## [WRITTEN REQUEST]
Copy the records below, swapping "GUI agent" for "interface agent" each time it occurs and leaving everything else unchanged.
** Begin **
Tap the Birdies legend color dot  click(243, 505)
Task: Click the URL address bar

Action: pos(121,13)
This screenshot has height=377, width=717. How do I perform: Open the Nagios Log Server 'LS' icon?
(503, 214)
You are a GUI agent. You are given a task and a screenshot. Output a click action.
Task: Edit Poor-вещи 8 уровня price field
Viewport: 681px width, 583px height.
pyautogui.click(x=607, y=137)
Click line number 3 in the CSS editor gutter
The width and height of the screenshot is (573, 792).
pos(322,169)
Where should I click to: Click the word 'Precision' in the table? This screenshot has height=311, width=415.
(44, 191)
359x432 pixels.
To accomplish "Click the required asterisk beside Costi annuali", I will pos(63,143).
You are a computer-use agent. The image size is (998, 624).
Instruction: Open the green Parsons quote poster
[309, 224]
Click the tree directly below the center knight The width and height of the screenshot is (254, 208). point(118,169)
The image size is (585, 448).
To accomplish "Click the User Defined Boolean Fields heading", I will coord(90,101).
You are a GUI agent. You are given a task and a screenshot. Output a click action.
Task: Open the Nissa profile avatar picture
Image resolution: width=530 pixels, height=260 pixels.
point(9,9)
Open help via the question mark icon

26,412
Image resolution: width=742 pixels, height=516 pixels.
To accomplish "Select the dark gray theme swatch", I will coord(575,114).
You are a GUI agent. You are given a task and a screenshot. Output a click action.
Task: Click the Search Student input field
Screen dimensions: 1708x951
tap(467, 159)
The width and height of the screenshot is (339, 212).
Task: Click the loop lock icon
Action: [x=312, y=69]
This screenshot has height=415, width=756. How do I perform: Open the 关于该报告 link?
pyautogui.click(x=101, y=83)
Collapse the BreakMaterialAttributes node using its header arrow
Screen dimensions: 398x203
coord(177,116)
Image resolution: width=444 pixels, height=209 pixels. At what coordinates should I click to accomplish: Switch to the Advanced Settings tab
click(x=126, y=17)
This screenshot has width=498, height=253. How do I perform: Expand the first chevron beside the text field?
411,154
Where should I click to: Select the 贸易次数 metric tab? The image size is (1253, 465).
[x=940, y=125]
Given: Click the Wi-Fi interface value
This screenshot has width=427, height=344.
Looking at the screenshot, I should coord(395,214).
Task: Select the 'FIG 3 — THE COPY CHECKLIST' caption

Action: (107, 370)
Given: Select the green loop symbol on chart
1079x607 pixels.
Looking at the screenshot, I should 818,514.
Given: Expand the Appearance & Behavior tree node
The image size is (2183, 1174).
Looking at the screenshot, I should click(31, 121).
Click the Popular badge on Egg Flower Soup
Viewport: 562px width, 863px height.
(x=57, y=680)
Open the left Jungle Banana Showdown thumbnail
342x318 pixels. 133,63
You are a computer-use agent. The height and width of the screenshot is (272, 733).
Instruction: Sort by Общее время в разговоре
** End **
## [FINAL ANSWER]
Tap the Birdies legend color dot  click(243, 505)
Task: Click the URL address bar

Action: pos(121,13)
This screenshot has height=377, width=717. How do I perform: Open the Nagios Log Server 'LS' icon?
(503, 214)
You are a interface agent. You are given a task and a screenshot. Output a click action.
Task: Edit Poor-вещи 8 уровня price field
Viewport: 681px width, 583px height.
pyautogui.click(x=607, y=137)
Click line number 3 in the CSS editor gutter
The width and height of the screenshot is (573, 792).
pos(322,169)
Where should I click to: Click the word 'Precision' in the table? This screenshot has height=311, width=415.
(44, 191)
359x432 pixels.
To accomplish "Click the required asterisk beside Costi annuali", I will pos(63,143).
You are a computer-use agent. The image size is (998, 624).
Instruction: Open the green Parsons quote poster
[309, 224]
Click the tree directly below the center knight The width and height of the screenshot is (254, 208). point(118,169)
The image size is (585, 448).
To accomplish "Click the User Defined Boolean Fields heading", I will coord(90,101).
You are a interface agent. You are given a task and a screenshot. Output a click action.
Task: Open the Nissa profile avatar picture
Image resolution: width=530 pixels, height=260 pixels.
point(9,9)
Open help via the question mark icon

26,412
Image resolution: width=742 pixels, height=516 pixels.
To accomplish "Select the dark gray theme swatch", I will coord(575,114).
You are a interface agent. You are given a task and a screenshot. Output a click action.
Task: Click the Search Student input field
Screen dimensions: 1708x951
tap(467, 159)
The width and height of the screenshot is (339, 212).
Task: Click the loop lock icon
Action: [x=312, y=69]
This screenshot has height=415, width=756. How do I perform: Open the 关于该报告 link?
pyautogui.click(x=101, y=83)
Collapse the BreakMaterialAttributes node using its header arrow
Screen dimensions: 398x203
coord(177,116)
Image resolution: width=444 pixels, height=209 pixels. At what coordinates should I click to accomplish: Switch to the Advanced Settings tab
click(x=126, y=17)
This screenshot has width=498, height=253. How do I perform: Expand the first chevron beside the text field?
411,154
Where should I click to: Select the 贸易次数 metric tab? The image size is (1253, 465).
[x=940, y=125]
Given: Click the Wi-Fi interface value
This screenshot has width=427, height=344.
Looking at the screenshot, I should coord(395,214).
Task: Select the 'FIG 3 — THE COPY CHECKLIST' caption

Action: (107, 370)
Given: Select the green loop symbol on chart
1079x607 pixels.
Looking at the screenshot, I should 818,514.
Given: Expand the Appearance & Behavior tree node
The image size is (2183, 1174).
Looking at the screenshot, I should click(31, 121).
Click the Popular badge on Egg Flower Soup
Viewport: 562px width, 863px height.
(x=57, y=680)
Open the left Jungle Banana Showdown thumbnail
342x318 pixels. 133,63
You are a computer-use agent. The height and width of the screenshot is (272, 733).
Instruction: Sort by Общее время в разговоре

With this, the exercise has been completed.